The task –
Rewrite the lines of the data from the one with "查看详情 (71, 479)" through the end, changing "Address" to "Location" and keeping everything else the same. Give only those lines, without the pictures.

Data for the task –
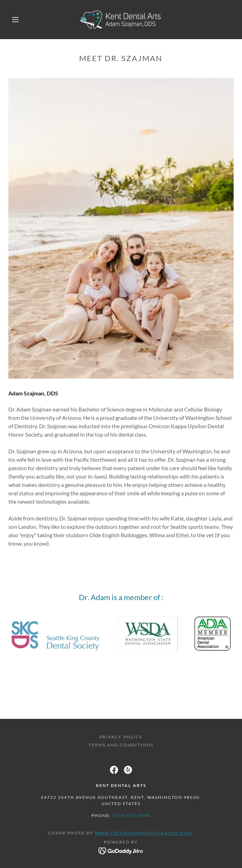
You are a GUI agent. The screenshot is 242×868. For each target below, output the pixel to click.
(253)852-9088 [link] (131, 815)
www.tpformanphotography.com (143, 833)
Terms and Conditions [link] (121, 745)
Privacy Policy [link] (121, 737)
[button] (20, 20)
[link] (121, 20)
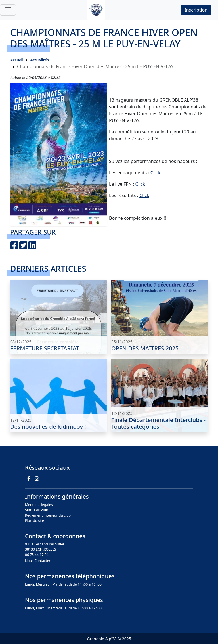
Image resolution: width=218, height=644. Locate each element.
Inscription (196, 10)
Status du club (37, 510)
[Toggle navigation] (8, 10)
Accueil (17, 60)
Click (155, 173)
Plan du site (34, 520)
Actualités (39, 60)
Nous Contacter (38, 561)
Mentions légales (39, 505)
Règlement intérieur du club (48, 515)
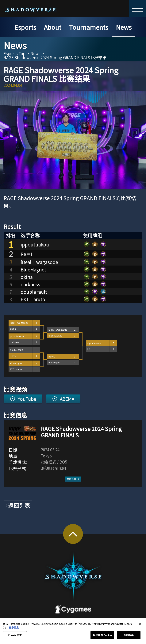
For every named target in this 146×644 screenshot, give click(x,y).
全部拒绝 (129, 637)
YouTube (27, 398)
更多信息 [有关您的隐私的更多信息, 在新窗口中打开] (14, 630)
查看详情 (71, 479)
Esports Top (14, 53)
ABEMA (67, 398)
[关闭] (140, 626)
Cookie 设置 (15, 637)
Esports (25, 27)
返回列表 (19, 505)
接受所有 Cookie (102, 637)
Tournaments (88, 27)
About (53, 27)
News (124, 27)
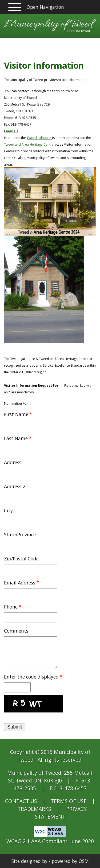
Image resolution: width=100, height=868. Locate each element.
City (8, 510)
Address (12, 462)
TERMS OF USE (68, 801)
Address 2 (14, 486)
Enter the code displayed (31, 677)
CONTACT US (21, 801)
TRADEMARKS (34, 809)
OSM (84, 861)
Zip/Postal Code (21, 558)
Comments (16, 630)
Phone (11, 607)
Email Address (20, 582)
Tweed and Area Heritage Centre (29, 144)
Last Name (16, 438)
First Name (16, 414)
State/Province (20, 534)
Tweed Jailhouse (39, 138)
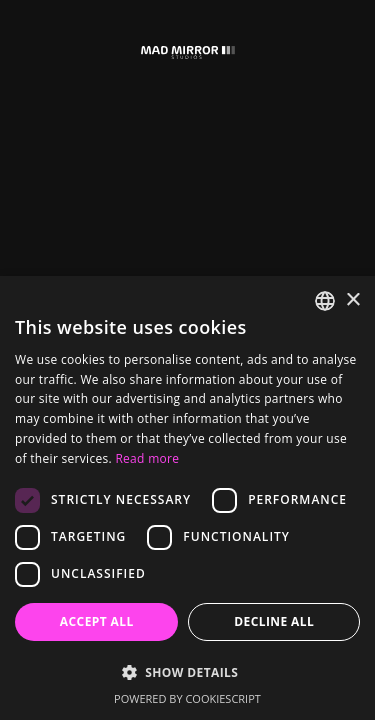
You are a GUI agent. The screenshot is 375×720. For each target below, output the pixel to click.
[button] (187, 672)
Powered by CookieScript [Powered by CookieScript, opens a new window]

Exercise result –
查看详情 (71, 479)
Esports Top (14, 53)
ABEMA (67, 398)
[关闭] (140, 626)
Cookie 设置 (15, 637)
Esports (25, 27)
返回列表 (19, 505)
接受所有 Cookie (102, 637)
Tournaments (88, 27)
About (53, 27)
News (124, 27)
Image resolution: width=100, height=868. Locate each element.
City (8, 510)
Location (12, 462)
TERMS OF USE (68, 801)
Location 2 (14, 486)
Enter the code displayed (31, 677)
CONTACT US (21, 801)
TRADEMARKS (34, 809)
OSM (84, 861)
Zip/Postal Code (21, 558)
Comments (16, 630)
Phone (11, 607)
Email Location (20, 582)
Tweed and Area Heritage Centre (29, 144)
Last Name (16, 438)
First Name (16, 414)
State/Province (20, 534)
Tweed Jailhouse (39, 138)
You are a GUI agent. The screenshot is 375×720. For each target below, output the pixel to click.
[button] (187, 672)
Powered by CookieScript [Powered by CookieScript, opens a new window]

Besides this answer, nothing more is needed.